November 19, 1817
Residence of the Duke of Huntingdon
“Must you always be badgering me on this matter, Wife? Alicia is barely one-and-twenty. She and Stanton will settle down one of these days. I daresay they are on the brink of setting a date even as we speak.”
The duke’s young wife crossed her arms in front of her chest.
“So you’ve told me for the last two years. Not only have they not set a date, Lucas, but they rarely even see each other! Alicia has danced more with the Prince Regent than with her own betrothed this past Season!”
The Duke of Huntingdon closed his book and laid his spectacles on top of it. “Has that old lecher been philandering with my girl? I’ll see him in hell first!”
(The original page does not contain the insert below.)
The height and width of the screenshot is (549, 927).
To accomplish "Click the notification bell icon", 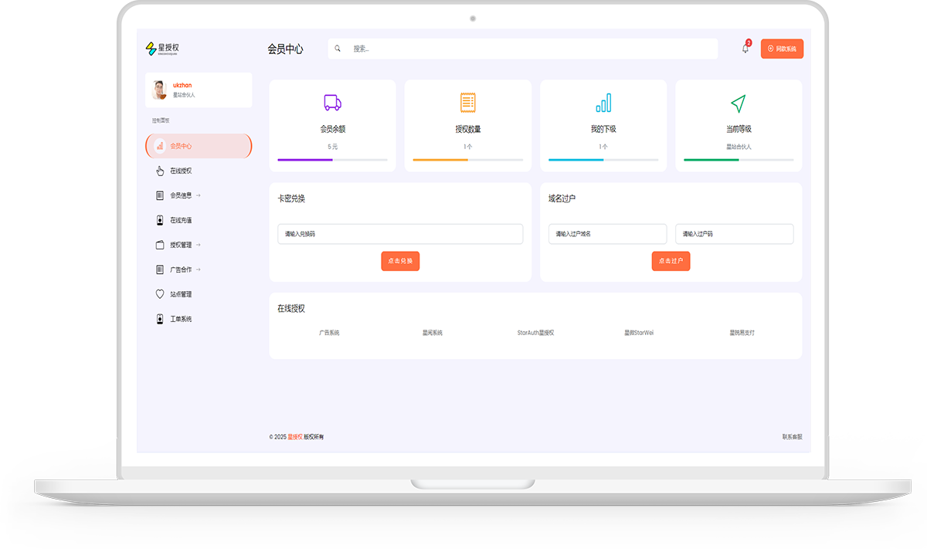I will point(745,49).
Cheeks flushed, the young duchess clenched her fists. “No, of course not! That’s not the point, and you know it well. What I’ve been trying to tell you is that Alicia and Milton Gardiner show no signs of partiality for each other’s company, and people are beginning to question whether the marriage will ever be accomplished at all!”
Her eyes narrowed. “The Prince danced as many times with me this Season, but you’ve never said a word against him. I believe you care for her more than your own wife!”
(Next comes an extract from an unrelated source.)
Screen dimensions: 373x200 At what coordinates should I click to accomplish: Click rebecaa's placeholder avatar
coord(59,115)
She pulled out a handkerchief and swiped it over her eyes.
The duke rolled his eyes. “Good God, Elise, must you always make a fuss about everything? You know very well that as an unmarried young woman, Alicia’s reputation must be spotless, or no one, not even Stanton, will marry her. She and Stanton have always been the best of friends, Neither has ever spoken a word against their childhood betrothal, and you know Alicia well enough to know that she would certainly do so if she wished to.” He snorted.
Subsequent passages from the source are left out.